In his From Print to iPad: A Reading Experience presentation at UX London 2012 Harry Brignull shared shared a case study of designing a print magazine for the iPad. Here's my notes from his talk:
- As designers, we often talk about the importance of failure but we rarely share the details behind our personal failures. We need to do this more often.
- Project: bring the Week (a successful print magazine) to the iPad. The consensus was that the end result needed to mimic the print magazine.
- By relative pixel size, the printed magazine was a much larger surface than the iPad screen. To adjust, the team decided to create section pages that contained excerpts of articles.
- Stakeholders reacted very well to Keynote design, so the team built an iOS prototypes and ran usability tests. Which went really poorly.
- People went to sections and flipped through them. The team had placed ads in between sections, which created a bad experience and people were getting lost in the magazine’s 3 tiered navigation.
- There wasn’t enough of a transition between sections and article pages: the pages looked too similar.
- Back buttons were confused with moving up a level and literally moving back a page.

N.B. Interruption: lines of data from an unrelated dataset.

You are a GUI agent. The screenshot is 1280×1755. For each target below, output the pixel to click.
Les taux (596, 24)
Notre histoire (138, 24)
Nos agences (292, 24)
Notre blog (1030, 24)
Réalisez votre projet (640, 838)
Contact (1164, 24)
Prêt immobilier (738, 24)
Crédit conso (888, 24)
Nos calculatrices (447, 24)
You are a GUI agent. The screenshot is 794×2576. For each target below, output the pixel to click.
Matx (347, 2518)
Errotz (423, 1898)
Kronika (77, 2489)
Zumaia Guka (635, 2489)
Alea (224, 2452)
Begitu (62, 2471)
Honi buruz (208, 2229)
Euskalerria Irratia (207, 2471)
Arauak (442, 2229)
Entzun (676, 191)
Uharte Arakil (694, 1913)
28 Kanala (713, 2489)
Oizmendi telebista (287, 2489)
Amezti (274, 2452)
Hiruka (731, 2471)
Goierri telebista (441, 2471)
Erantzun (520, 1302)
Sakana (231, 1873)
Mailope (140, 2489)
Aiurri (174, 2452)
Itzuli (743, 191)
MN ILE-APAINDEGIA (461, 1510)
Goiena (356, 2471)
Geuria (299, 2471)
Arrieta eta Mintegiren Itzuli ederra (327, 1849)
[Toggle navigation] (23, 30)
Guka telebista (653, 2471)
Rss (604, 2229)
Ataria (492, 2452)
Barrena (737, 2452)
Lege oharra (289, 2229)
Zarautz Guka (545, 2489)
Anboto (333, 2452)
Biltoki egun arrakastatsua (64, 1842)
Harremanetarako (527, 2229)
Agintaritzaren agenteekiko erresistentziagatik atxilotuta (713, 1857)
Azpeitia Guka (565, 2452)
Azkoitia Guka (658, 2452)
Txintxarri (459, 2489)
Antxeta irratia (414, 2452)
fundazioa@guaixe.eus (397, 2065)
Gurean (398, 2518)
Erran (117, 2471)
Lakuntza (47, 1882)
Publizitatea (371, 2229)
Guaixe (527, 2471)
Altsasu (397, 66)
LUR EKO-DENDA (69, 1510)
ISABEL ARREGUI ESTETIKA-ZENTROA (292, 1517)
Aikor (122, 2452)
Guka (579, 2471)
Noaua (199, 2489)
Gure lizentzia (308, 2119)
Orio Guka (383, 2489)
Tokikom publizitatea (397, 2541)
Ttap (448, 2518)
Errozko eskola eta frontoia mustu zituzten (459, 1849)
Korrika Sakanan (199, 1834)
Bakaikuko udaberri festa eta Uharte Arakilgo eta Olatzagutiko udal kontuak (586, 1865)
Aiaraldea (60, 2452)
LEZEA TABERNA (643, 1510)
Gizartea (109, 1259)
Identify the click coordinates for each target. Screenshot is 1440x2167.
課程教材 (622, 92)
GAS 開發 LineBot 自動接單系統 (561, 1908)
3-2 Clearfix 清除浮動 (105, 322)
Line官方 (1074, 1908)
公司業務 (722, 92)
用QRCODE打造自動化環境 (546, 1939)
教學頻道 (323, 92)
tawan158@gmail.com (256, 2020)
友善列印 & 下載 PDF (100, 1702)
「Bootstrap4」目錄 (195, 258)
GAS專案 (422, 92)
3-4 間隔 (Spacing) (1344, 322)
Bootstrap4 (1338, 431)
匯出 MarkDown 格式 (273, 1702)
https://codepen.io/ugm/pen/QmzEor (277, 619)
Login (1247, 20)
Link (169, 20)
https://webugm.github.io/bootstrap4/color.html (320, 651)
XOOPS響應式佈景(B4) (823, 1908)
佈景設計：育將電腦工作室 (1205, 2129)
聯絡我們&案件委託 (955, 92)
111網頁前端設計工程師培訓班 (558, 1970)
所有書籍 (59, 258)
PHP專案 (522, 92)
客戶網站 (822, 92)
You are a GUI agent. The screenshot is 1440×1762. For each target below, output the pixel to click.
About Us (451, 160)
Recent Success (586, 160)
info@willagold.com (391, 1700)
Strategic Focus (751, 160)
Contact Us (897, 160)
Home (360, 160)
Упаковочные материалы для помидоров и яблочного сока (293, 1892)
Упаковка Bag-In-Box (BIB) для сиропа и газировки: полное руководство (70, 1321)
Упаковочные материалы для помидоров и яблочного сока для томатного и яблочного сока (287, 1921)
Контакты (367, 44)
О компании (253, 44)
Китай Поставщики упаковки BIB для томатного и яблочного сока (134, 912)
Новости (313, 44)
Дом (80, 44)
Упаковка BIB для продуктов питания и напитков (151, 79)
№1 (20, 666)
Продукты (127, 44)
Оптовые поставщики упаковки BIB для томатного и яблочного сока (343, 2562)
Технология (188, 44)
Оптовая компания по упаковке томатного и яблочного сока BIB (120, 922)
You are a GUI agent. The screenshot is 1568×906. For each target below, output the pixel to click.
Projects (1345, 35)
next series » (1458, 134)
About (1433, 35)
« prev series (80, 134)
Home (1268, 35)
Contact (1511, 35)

- The team changed the design to a two-panel system for section contents and articles. They re-labeled the back buttons with descriptive labels and changed the layout of article pages. This fixed most of the usability issues.
- You have to evaluate your interface in context. There’s no substitute for testing your designs in the environment where they will ultimately be used.
- Don’t be afraid to make mistakes, keep trying, and learning.